# Extrait fourni:
Dominique Paul. L’œil ne ment pas
Dans les œuvres de Dominique Paul, il y a souvent une figure solitaire, un « lone warrior » qui semble se dresser de façon un peu dérisoire contre des ennemis impénétrables ou dans des lieux déserts presque apocalyptiques (le combat est peut-être fini ?). Un parfum de fin du monde habite la plupart de ses images comme l’attestent les sujets que traite l’artiste : la nature mise en danger, l’être humain redéfini dans un rapport de codépendance avec la technologie. Et puis au centre du spectacle à regarder, la lumière apporte une touche sacrée.
En même temps, quelque chose d’iconoclaste anime l’artiste, car ses images opèrent de deux façons bien différentes. D’une part, elle met en scène le ridicule, le grotesque, l’incongru : une femme à demi nue, la tête entourée de bouteilles vides, se promène à quatre pattes la nuit dans un musée d’histoire naturelle. D’autre part, elle épouse l’esthétique léchée de la publicité, quand cette même femme pointe une sorte de lance en direction de l’image d’un dinosaure géant !

# Informations affichées:

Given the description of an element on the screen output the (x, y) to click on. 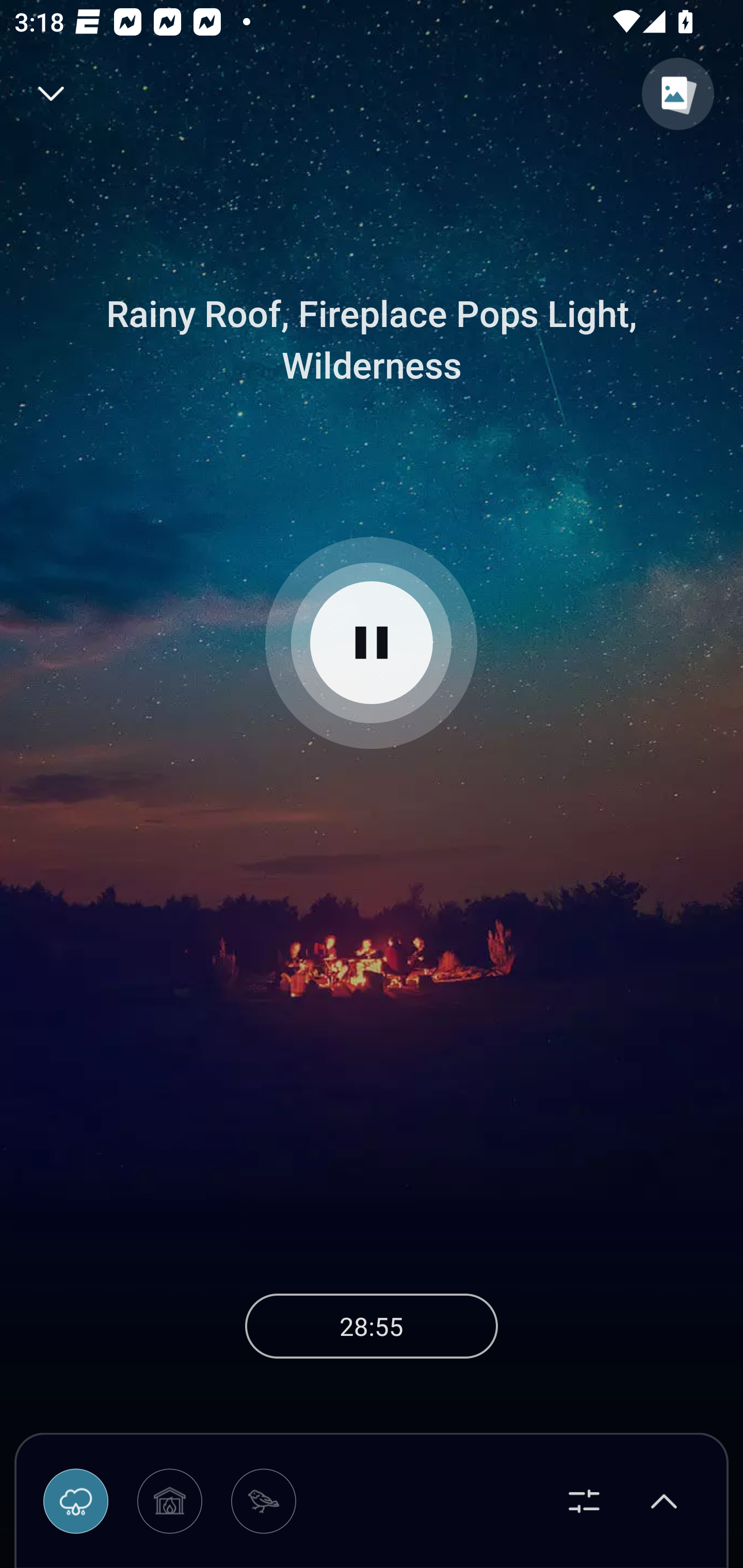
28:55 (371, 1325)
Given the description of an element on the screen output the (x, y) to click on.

# Description du problème:
Recopiez le passage de l’extrait fourni qui commence à « Dominique Paul. L’œil » et se termine à « une touche sacrée. », en renommant « Dominique Paul » en « l’artiste ».

# Solution:
l’artiste. L’œil ne ment pas
Dans les œuvres de l’artiste, il y a souvent une figure solitaire, un « lone warrior » qui semble se dresser de façon un peu dérisoire contre des ennemis impénétrables ou dans des lieux déserts presque apocalyptiques (le combat est peut-être fini ?). Un parfum de fin du monde habite la plupart de ses images comme l’attestent les sujets que traite l’artiste : la nature mise en danger, l’être humain redéfini dans un rapport de codépendance avec la technologie. Et puis au centre du spectacle à regarder, la lumière apporte une touche sacrée.